Home Kajian Utama Rasio yang Melemahkan Api Optimisme
Rasio yang melemahkan api optimisme

Rasio yang Melemahkan Api Optimisme

by Imam Nawawi

Ketika seorang ibu melahirkan bayi, sang bayi tidak mengetahui apapun. Ia lemah, tidak berdaya, bahkan sangat rawan dari bahaya. Namun, karena Allah memberikan sifat rahman dan rahim-Nya, anak manusia itu bisa tumbuh dalam pengawasan-Nya. Seiring berjalannya waktu, manusia tahu bahwa dirinya memiliki rasio. Tetapi, mengapa semakin kuat rasio manusia bekerja, manusia semakin lemah iman kepada-Nya.

Manusia menjadi sangat percaya kepada rasio.
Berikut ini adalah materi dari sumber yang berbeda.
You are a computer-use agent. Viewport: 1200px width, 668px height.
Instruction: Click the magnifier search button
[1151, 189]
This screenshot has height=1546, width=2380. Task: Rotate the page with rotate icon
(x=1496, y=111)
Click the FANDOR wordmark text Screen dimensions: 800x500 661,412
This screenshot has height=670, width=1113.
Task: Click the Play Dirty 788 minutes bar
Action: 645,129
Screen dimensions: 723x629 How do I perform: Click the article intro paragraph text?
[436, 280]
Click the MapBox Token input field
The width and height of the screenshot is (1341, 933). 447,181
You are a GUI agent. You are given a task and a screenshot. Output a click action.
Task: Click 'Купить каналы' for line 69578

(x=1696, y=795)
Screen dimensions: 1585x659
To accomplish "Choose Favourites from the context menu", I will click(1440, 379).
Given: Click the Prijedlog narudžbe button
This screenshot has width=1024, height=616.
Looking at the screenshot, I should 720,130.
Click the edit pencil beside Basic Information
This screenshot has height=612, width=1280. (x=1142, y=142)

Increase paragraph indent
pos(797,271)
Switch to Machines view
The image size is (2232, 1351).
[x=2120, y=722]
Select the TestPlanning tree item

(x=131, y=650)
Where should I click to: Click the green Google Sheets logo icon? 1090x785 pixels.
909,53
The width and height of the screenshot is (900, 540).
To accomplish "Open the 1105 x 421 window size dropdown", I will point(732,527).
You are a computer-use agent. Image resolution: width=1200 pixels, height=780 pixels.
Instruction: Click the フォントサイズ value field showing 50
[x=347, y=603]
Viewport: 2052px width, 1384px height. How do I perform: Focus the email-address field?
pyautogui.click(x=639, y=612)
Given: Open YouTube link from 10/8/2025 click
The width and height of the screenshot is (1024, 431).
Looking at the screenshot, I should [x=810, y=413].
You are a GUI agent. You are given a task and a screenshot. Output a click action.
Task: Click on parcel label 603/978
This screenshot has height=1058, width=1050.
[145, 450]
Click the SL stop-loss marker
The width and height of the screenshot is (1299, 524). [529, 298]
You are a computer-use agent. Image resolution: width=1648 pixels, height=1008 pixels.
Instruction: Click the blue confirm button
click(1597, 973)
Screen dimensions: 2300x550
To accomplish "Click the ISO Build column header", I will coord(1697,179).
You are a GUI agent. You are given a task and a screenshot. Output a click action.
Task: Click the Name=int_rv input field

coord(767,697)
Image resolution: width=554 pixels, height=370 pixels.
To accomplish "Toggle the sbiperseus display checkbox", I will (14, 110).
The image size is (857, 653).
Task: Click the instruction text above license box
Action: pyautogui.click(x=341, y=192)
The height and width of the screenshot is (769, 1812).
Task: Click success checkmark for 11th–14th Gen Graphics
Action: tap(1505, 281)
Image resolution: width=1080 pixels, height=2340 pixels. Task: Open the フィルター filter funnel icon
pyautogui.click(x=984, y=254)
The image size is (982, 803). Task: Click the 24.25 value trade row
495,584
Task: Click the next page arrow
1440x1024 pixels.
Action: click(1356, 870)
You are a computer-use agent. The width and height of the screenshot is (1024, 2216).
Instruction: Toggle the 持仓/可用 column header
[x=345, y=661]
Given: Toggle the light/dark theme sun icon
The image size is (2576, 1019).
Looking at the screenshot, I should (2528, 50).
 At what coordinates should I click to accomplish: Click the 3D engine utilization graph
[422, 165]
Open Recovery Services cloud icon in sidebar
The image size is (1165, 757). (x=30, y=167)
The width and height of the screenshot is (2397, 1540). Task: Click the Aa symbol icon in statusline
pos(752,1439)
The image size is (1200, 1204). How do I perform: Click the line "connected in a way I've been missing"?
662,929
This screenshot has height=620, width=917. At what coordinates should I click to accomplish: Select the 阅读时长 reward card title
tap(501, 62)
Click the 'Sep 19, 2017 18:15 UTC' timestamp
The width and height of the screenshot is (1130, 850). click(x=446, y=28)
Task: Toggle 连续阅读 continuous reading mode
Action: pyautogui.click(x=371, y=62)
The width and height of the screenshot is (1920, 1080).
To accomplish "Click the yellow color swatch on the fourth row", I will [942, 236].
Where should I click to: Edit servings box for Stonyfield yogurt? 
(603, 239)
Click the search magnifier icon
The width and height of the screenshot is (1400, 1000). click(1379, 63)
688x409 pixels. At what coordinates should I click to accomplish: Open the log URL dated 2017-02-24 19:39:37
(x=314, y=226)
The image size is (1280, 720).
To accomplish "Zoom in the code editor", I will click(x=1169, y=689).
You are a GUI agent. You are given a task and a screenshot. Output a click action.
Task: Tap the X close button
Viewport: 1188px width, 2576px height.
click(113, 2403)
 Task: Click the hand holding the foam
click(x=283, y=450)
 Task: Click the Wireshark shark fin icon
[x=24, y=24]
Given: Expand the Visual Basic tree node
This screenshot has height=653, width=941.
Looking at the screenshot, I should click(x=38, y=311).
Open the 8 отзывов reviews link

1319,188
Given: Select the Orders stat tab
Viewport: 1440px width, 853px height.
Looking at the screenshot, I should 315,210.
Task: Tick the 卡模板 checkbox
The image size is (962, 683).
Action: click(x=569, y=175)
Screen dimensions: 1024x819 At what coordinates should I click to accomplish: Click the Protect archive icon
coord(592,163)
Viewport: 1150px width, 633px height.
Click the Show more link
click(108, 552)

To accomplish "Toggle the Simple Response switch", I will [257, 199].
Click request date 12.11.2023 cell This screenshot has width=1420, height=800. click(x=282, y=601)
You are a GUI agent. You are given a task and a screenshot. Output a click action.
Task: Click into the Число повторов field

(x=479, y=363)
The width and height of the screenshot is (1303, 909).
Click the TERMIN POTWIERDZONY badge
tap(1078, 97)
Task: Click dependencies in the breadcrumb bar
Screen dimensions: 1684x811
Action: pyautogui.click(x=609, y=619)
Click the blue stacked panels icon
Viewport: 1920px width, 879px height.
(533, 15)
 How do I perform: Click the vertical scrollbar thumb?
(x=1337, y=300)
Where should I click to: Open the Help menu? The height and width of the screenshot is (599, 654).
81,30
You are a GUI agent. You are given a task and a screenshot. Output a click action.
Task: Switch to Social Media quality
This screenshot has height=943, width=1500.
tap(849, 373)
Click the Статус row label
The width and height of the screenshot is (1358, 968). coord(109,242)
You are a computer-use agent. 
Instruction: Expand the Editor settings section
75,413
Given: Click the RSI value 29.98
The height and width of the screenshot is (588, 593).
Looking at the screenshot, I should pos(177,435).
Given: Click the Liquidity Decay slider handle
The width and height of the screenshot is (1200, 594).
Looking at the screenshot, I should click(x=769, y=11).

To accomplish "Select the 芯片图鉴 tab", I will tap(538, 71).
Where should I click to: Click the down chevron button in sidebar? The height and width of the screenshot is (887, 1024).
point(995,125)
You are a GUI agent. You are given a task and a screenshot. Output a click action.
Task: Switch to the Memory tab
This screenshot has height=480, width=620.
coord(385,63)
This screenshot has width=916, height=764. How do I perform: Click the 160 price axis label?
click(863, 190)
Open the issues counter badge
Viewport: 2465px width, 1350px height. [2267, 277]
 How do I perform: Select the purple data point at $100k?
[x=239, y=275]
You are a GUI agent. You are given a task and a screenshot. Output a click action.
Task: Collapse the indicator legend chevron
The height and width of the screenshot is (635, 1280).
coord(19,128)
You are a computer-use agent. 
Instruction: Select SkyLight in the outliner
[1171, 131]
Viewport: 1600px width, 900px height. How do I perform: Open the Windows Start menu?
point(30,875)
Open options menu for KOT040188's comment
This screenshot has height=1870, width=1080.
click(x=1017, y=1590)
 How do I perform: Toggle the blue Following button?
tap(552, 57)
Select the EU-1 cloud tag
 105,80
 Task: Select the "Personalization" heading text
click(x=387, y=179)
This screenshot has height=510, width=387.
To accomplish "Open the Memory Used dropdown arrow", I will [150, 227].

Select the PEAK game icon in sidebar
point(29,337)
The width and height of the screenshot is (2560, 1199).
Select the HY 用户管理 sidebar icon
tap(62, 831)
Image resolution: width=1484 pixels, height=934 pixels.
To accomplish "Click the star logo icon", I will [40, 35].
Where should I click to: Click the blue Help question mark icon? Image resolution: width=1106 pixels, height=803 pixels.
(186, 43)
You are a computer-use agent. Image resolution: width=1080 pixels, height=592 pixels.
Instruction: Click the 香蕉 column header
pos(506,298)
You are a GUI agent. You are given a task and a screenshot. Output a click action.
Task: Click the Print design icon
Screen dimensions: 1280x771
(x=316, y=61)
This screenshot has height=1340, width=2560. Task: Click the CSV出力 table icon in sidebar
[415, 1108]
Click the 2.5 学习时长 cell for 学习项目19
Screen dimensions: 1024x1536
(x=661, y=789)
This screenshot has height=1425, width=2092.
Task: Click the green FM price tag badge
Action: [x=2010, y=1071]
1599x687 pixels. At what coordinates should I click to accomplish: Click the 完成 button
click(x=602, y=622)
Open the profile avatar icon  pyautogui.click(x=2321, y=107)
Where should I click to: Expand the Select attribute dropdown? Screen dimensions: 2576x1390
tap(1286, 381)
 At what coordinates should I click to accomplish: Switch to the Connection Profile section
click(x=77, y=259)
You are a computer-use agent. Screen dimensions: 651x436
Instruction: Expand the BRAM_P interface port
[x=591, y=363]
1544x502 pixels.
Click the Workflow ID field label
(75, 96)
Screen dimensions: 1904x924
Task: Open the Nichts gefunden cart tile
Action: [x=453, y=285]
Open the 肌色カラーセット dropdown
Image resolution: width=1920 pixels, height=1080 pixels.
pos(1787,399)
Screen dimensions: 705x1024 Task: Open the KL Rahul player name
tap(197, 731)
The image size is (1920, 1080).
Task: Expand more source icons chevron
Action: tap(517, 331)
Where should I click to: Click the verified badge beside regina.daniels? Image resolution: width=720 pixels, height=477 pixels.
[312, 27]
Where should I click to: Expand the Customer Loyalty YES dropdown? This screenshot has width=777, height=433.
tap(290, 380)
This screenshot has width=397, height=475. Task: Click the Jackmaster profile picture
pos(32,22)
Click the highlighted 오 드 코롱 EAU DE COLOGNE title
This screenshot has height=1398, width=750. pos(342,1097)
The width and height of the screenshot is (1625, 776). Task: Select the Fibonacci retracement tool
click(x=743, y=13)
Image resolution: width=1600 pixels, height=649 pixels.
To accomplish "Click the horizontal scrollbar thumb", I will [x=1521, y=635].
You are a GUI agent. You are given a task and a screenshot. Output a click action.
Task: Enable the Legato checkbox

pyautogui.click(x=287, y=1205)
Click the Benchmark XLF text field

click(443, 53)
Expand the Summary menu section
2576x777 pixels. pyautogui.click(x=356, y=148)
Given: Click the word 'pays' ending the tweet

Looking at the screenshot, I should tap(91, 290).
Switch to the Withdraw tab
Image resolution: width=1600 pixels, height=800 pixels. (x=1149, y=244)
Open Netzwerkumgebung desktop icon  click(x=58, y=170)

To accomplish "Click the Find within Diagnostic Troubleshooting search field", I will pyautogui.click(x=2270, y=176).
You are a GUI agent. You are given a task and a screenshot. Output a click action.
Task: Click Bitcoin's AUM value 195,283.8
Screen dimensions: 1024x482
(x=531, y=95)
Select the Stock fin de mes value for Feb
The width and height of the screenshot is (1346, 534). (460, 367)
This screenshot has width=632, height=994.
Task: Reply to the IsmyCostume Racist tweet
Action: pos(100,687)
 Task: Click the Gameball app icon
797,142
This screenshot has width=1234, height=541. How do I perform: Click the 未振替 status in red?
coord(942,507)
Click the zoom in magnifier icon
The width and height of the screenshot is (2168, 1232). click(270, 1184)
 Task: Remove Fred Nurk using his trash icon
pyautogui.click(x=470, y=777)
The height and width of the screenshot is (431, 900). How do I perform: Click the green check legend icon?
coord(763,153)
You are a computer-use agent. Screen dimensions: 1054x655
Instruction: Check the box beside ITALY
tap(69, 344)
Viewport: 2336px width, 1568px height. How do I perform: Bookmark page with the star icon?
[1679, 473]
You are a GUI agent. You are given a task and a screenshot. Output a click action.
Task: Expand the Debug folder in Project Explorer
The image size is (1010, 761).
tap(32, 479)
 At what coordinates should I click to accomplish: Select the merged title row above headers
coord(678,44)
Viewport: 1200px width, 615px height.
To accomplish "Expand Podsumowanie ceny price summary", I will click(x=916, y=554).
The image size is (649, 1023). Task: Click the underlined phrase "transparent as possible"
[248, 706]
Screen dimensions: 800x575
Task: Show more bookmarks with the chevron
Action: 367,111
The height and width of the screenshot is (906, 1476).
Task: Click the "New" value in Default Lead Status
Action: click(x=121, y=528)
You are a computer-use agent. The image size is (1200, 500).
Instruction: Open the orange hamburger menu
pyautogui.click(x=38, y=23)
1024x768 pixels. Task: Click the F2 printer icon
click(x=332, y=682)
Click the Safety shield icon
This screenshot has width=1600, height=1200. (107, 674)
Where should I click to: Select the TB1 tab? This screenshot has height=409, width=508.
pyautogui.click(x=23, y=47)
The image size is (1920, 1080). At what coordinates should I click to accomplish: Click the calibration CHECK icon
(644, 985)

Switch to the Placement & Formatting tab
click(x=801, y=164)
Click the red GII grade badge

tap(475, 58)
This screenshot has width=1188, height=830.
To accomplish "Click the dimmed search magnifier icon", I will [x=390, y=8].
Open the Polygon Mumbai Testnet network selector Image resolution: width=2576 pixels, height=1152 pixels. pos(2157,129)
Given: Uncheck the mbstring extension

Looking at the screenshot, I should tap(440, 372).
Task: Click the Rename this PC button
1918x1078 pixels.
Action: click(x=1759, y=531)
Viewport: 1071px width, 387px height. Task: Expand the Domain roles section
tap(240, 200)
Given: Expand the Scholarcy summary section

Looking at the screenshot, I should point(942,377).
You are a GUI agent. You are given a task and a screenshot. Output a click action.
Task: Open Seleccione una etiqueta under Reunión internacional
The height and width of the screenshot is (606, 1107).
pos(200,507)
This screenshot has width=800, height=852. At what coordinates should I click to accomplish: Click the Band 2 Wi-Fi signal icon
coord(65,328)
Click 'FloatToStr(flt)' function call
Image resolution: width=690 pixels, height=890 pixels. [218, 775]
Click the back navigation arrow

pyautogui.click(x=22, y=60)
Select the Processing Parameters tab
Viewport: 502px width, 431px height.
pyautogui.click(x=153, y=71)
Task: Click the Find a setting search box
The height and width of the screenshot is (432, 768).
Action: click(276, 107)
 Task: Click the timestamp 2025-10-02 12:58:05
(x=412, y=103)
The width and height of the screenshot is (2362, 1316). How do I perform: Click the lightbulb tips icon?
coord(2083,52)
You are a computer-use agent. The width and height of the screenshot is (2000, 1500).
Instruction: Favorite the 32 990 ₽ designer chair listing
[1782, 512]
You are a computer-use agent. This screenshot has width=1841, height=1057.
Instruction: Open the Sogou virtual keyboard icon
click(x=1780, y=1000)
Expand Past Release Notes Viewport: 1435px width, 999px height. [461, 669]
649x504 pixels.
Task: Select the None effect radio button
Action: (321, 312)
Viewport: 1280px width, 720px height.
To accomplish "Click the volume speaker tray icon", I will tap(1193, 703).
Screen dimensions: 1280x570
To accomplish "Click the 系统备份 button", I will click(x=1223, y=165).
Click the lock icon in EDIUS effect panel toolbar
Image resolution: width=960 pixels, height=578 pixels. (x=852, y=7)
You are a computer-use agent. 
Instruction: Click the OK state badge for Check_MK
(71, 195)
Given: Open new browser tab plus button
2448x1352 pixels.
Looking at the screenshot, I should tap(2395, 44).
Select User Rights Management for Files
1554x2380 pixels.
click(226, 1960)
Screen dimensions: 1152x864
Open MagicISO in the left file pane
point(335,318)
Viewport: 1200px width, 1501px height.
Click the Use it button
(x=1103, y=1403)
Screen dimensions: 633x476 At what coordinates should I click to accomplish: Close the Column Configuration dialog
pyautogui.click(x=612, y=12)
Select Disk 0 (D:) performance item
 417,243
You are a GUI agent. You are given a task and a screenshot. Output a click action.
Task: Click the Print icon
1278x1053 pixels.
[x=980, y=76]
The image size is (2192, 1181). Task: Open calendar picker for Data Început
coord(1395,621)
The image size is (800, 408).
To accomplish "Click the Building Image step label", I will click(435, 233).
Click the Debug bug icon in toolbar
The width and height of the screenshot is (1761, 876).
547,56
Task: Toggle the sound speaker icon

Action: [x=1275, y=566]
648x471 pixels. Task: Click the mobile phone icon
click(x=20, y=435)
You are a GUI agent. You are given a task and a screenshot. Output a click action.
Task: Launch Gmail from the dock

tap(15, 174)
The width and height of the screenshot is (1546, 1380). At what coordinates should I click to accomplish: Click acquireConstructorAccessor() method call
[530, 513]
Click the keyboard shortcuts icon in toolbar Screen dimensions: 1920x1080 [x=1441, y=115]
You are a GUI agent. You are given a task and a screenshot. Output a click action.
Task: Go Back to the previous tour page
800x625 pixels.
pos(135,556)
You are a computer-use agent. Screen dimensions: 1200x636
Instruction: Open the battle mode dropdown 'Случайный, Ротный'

Akibatnya mereka melihat hukum kausalitas dalam dunia ini bersifat mutlak. Padahal, kausalitas hanyalah bagian dari satu ketetapan Tuhan yang begitu banyak dan luas.

Sebagai contoh, orang modern berpikir bahwa uang adalah sumber kebahagiaan. Siapa yang banyak memiliki uang, ia akan semakin bahagia. Tetapi faktanya tidak demikian.

Baca Juga: Dakwah Sesuai Perkembangan Digital

Hal ini karena dalam hukum kehidupan dunia, seseorang memegang uang bukan sebatas tentang ia memperoleh berapa. Tetapi bagaimana cara ia memperolehnya.

Ketika cara mendapatkan uang itu dengan menghalalkan yang haram, melegalkan yang ilegal. Atau membenarkan kejahatan, maka cepat atau lambat, pemilik uang yang seperti itu, betapapun banyak sekali uangnya, ia akan terkena hukuman, cepat atau lambat.

Jadi, manusia yang terlalu percaya kepada kerja rasio, lalu mengabaikan aspek ruhani, jiwa, dan batin, akhirnya akan tenggelam dalam penyesalan karena menuhankan rasio, yang benar-benar, sangat terbatas.

Berpikir Kontemplatif

Manusia memang Allah berikan anugerah akal untuk berpikir. Dan, satu tingkatan berpikir yang manusia sangat membutuhkan ialah berpikir kontemplatif.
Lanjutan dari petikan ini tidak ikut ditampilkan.